The administrator's denial of benefits under the plan was arbitrary and capricious. If fiduciaries or administrators of an ERISA plan controverted the plain meaning of a plan, their actions were arbitrary and capricious. Although the hospital, a network provider, failed to obtain precertification before giving care, the plain meaning of the plan required a “medical necessity” review and if the treatment was medically necessary, the costs were to be covered after applying a $300 penalty. The administrator controverted the plain meaning of the plan when it denied the hospital’s claim, thus, the decision was arbitrary and capricious.


Remand was the proper remedy. When an ERISA plan administrator's benefits decision has been arbitrary, the most common remedy was a remand for a fresh administrative decision rather than an outright award of benefits. The court reasoned that the record was unclear on whether the participant's procedure was medically necessary, and the record did not contain such powerfully persuasive evidence that the only determination the administrator could reasonably make was that the participant was entitled to benefits. The court concluded that remand was the proper remedy.


The hospital was entitled to attorney fees. Even though the district court remanded the hospital's action to the plan administrator instead of awarding benefits outright, that outcome did not bar the hospital from receiving attorney fees. The hospital satisfied the requirement of obtaining some degree of success on the merits and was eligible for an award of attorney fees under ERISA, where the district court granted summary judgment in favor of the hospital.
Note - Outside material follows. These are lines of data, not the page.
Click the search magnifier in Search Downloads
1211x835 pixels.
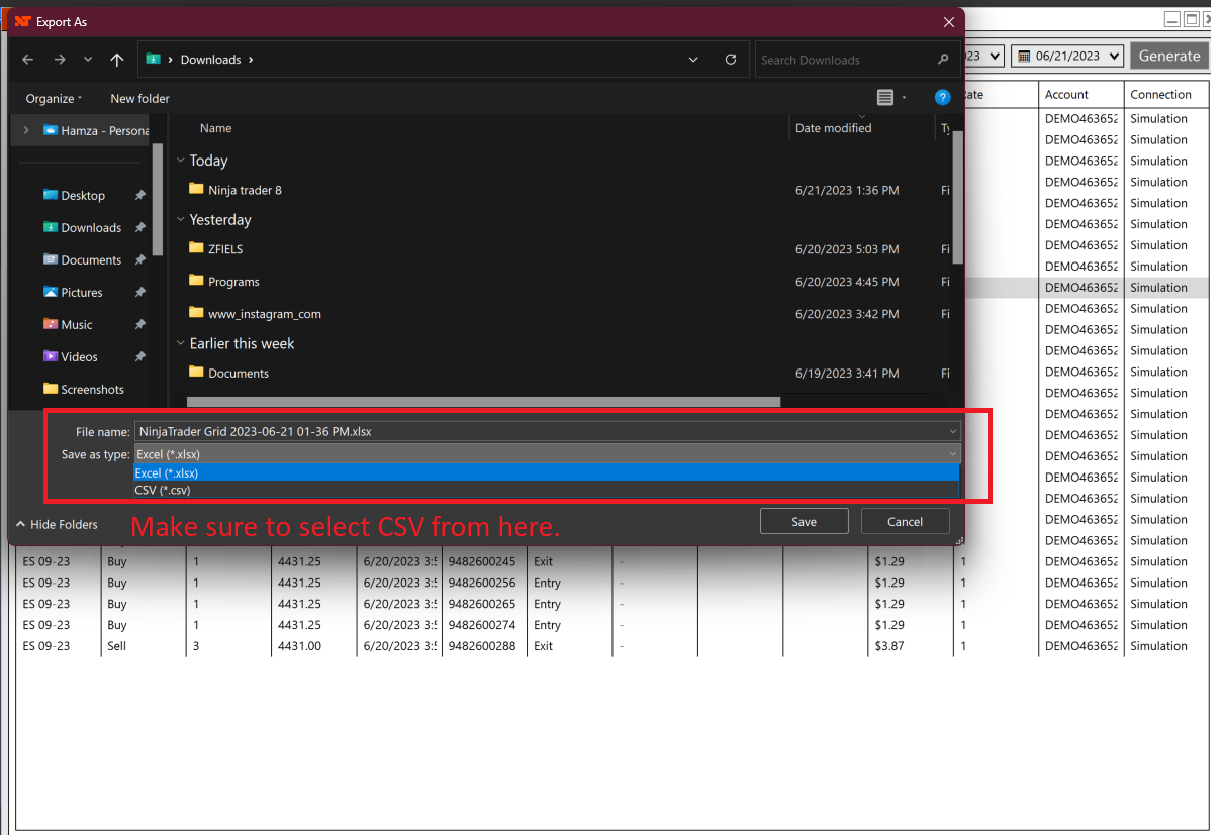point(942,59)
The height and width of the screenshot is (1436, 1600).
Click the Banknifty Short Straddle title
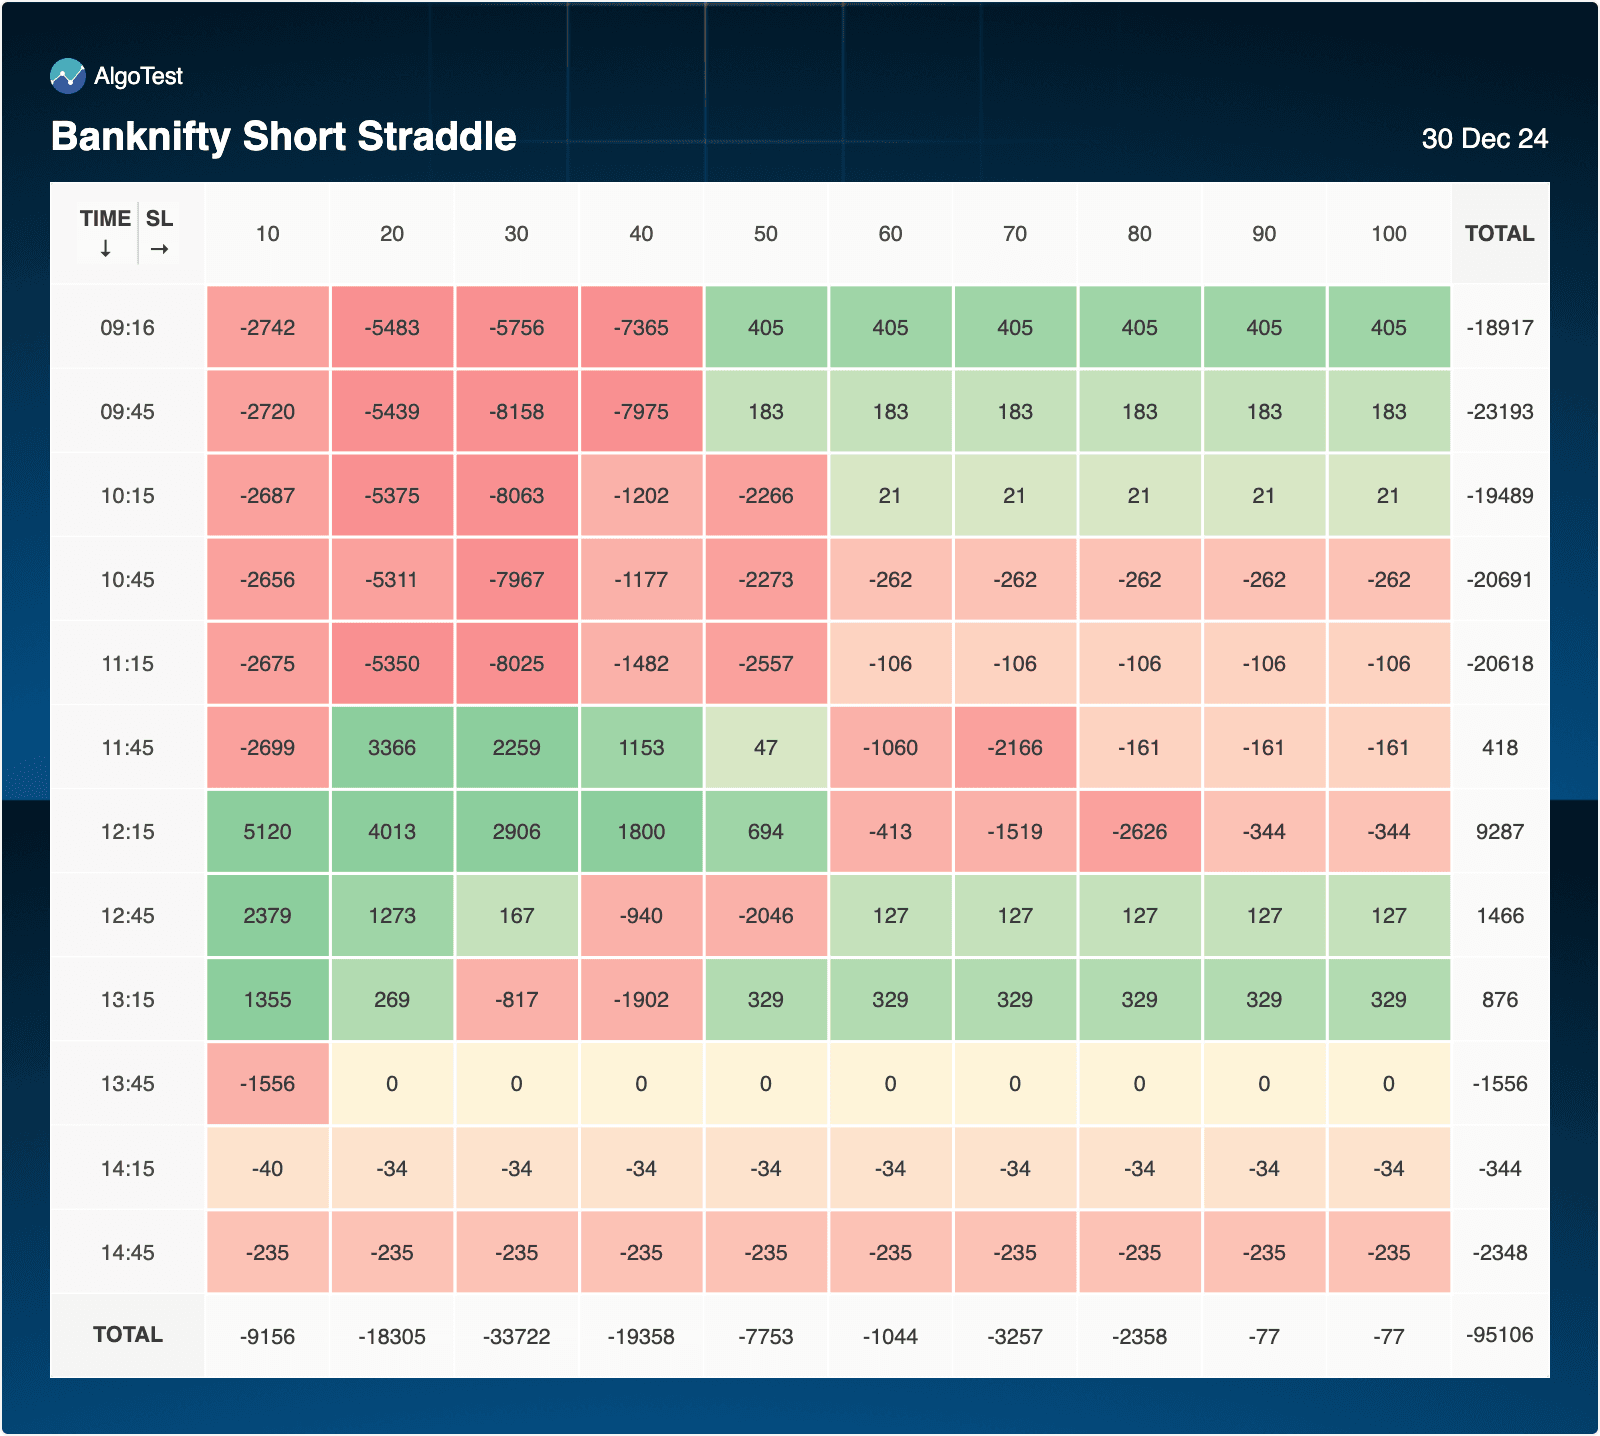284,137
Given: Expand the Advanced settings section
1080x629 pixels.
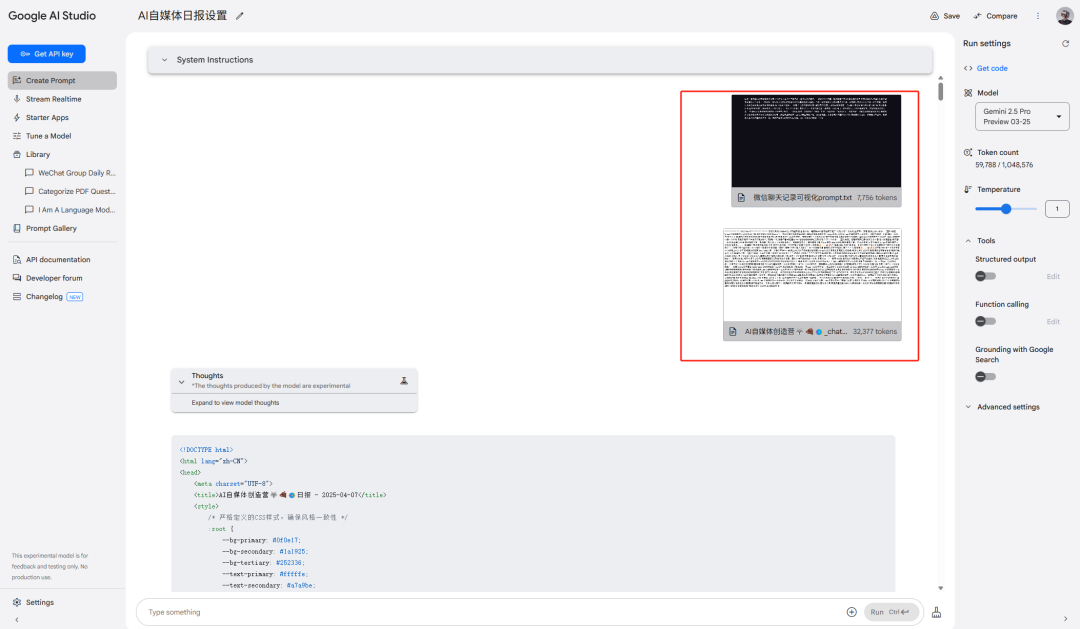Looking at the screenshot, I should pos(1007,407).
The hospital was entitled to attorney fees because since the hospital's first request for payment, the insurer did little more to explain its position than simply repeat that the hospital failed to request precertification for inpatient treatment, and when forced to offer a more substantive answer, the insurer had advanced an interpretation of its plan document that effectively and unreasonably re-wrote its precertification and benefit reduction procedures, and an award of attorney fees might deter plan from similar manipulation of its policies in the future.


The United States District Court for the Western District of Wisconsin granted the hospital’s motion for summary judgment and remanded to the insurer for a fresh administrative decision.


See: University of Wisconsin Hosp. and Clinics, Inc. v. Kraft Foods Global, Inc. Group Benefits Plan, 2014 WL 2860916 (W.D.Wis., June 23, 2014), subsequent determination (W.D.Wis.  Jul 17, 2014) (not designated for publication).